→ Estratto del documento
--
Tra Bruxelles, Roma (con un ruolo da protagonista), La Valletta e Tripoli sta prendendo corpo un piano che, tra l’altro, vedrebbe riportati sulle costa africana i migranti e i rifugiati intercettati dalla Guardia costiera libica nelle sue acque territoriali: «sbarchi sicuri», li chiama la Comunicazione congiunta della Commissione UE.
Ma questa pratica, avverte il CIR, «consentirebbe di travestire i respingimenti in Libia realizzati dall’Italia nel periodo 2009- 2010 in acque internazionali, per i quali il nostro Paese è stato duramente condannato dalla Corte europea dei diritti dell’uomo nella sentenza “Hirsi e altri c. Italia“. L’attore diretto non sarebbe più una forza navale di uno Stato Europeo, bensì le forze libiche pilotate dall’Unione attraverso l’invio di denaro, di mezzi e di formazione. Questa operazione “per delega” non cambierebbe però il risultato: la violazione del principio di non refoulement che prevede l’impossibilità di respingere i rifugiati verso territori in cui la loro vita o libertà sarebbero minacciate».
Ambasciata Niger chiama Berlino…
Senza contare il quadro raccapricciante dell'”accoglienza” che la Libia, ancora frantumata tra milizie e signorie locali, è in grado di offrire a rifugiati e migranti e che gli operatori di Msf hanno denunciato alla fine del 2016.
Sull’argomento si è aggiunta qualche giorno fa una voce non certo sospetta, quella dell’ambasciata tedesca in Niger, che in un dispaccio ha informato Berlino sulla situazione, sempre in Libia, dei centri di detenzione privati per rifugiati e migranti: «Condizioni simili a quelle dei Lager… esecuzioni, tortura, stupri, corruzione e respingimenti nel deserto sono fatti all’ordine del giorno».
A fine gennaio il generale Ayoub Omar Qassem, portavoce della Marina libica che pure risponde al Consiglio presidenziale di Fayez Al Sarraj, protestava non si sa quanto sommessamente contro l’idea che la Libia possa essere considerata «gendarme dell’Europa nel Mediterraneo». Ecco, qualunque cosa intendesse non gli si può dare tutti i torti.
--
→ Righe del dataset
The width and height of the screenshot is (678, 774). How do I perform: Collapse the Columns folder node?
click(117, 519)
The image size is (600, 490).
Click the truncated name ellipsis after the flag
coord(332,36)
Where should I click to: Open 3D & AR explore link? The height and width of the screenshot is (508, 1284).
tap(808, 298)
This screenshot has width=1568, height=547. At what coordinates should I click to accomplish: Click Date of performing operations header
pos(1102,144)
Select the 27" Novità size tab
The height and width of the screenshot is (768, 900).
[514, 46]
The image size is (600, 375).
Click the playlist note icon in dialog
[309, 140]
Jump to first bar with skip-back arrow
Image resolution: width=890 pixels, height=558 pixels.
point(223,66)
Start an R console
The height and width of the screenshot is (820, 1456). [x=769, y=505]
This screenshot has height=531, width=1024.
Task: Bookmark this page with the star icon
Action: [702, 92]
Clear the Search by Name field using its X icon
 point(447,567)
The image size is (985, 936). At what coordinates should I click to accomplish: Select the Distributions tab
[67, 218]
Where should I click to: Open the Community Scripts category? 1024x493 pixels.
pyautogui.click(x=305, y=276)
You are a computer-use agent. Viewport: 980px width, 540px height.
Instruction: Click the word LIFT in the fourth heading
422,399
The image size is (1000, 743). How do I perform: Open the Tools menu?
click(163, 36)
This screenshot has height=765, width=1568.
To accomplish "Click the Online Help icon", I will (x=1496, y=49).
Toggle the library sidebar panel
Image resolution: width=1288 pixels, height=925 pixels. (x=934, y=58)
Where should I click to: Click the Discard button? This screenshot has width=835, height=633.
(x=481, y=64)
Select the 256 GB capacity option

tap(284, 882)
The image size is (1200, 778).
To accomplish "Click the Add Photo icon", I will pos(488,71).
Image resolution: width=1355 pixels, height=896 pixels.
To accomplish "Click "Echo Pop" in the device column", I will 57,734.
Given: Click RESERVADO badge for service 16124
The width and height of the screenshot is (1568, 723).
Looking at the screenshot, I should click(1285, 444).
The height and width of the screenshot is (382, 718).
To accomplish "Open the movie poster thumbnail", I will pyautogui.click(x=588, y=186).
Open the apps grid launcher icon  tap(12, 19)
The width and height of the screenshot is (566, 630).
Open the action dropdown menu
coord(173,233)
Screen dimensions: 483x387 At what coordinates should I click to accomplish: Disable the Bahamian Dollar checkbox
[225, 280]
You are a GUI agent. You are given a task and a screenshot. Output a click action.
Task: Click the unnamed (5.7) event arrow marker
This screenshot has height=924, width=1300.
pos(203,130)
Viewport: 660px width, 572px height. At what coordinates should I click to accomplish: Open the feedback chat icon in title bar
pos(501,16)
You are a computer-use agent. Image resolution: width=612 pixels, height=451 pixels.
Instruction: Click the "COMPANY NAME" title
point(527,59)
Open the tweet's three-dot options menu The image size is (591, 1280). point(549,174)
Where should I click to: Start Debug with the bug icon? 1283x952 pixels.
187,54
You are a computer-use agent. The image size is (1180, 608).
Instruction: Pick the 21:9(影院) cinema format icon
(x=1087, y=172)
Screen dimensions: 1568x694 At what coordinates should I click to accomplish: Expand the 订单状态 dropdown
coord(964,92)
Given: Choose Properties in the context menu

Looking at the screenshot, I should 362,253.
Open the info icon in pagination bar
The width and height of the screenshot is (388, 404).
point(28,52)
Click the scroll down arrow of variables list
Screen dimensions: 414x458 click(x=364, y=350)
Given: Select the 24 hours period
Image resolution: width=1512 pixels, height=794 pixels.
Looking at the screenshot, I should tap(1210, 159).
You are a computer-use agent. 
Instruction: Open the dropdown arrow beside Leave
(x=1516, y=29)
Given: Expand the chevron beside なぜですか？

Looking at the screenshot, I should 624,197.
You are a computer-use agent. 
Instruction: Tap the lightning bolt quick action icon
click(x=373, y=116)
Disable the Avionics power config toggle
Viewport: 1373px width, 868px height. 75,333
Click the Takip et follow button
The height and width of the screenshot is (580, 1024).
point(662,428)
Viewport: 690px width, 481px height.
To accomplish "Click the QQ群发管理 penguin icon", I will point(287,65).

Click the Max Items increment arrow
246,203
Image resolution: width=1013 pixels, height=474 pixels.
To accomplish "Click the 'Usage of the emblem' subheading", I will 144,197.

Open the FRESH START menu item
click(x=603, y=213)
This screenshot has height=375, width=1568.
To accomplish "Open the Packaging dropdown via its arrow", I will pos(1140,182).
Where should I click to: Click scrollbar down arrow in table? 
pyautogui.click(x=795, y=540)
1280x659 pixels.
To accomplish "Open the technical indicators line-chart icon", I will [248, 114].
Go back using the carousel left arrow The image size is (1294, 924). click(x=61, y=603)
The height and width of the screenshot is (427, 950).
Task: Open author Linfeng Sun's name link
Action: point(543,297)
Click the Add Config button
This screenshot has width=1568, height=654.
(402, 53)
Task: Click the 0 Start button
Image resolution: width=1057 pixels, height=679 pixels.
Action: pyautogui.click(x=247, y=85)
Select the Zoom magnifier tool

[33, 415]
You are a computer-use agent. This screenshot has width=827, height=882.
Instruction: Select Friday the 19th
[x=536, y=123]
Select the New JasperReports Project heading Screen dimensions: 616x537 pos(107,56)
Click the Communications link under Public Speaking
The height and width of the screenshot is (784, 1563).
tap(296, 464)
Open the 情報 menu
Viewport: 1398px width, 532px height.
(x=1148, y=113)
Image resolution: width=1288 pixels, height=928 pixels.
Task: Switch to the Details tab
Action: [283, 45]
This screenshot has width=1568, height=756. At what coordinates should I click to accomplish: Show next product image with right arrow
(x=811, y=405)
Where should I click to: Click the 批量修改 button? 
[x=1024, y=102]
--
→ Cosa farai
Rispondi alle seguenti domande sul brano dedicato ai migranti in Libia.
1. Quale corte ha condannato l'Italia per i respingimenti in Libia, e in quale sentenza?
2. Quale ambasciata ha informato Berlino con un dispaccio sui centri di detenzione privati in Libia?
3. Chi è il portavoce della Marina libica citato nel brano?

→ Soluzione
1. La Corte europea dei diritti dell'uomo, nella sentenza "Hirsi e altri c. Italia".
2. L'ambasciata tedesca in Niger.
3. Il generale Ayoub Omar Qassem.